» Supplied text

═══

My dad was like you'd never do that with us we wouldn't allow it we'd force you to stay in bed, how dad how would you force me to stay in bed, we would keep you in your room with baby gate and you'd do what you want run aprund play but we wouldn't get up and encourage it. We'd keep putting you back to bed to sleep.

My son is very loud, we don't have a gate, his room isn't ready, we Co sleep, I breast feed still in night, my son would go crazy if he woke and didn't see me and I didn't get up and feed him and help him you know, so many differences and they are all so different

I obviously slept well

At the end of the day, it’s your child/children. No one has a say in it apart from you and your partner if you are still with them. I feel like older generations feel like they know best because it’s what “everyone” did. “You would have never done that in my time, we’d always do this…” I’ve even had my nan say who is nearly 70 when my daughter started climbing over the top, “why don’t you put something over the top of the cot so the child can’t climb out. That’s what my mum did with me” bruh are we in the same time all of a sudden? Major health risk and then it forces a child to not be able to stand up. Absolutely not! I just tell them look, let me raise my kids how I see fit, they are my kids and I will parent them the way I want to. Or shut it down by saying I don’t want to hear this anymore so can we please stop talking about it and have nice day together. If they don’t stop then leave the situation. There is no point in arguing

I challenge anyone who tells me to keep my toddler in bed to come and see for themselves or offer to take her for the night if it’s that easy! Show me how then, please, if you’re the expert come and help 😂 try it!!

═══

» Source material
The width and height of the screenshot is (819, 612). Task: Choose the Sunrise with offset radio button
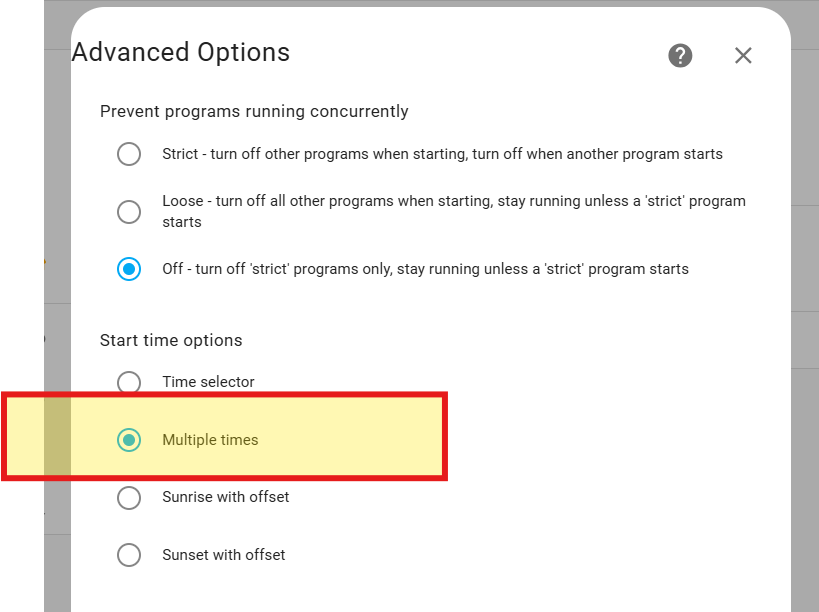[x=129, y=497]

═══

» Aim
In the parenting comments, what did the writer's nan suggest when the writer's daughter started climbing over the top of the cot?

» Complete response
She suggested putting something over the top of the cot so the child couldn't climb out.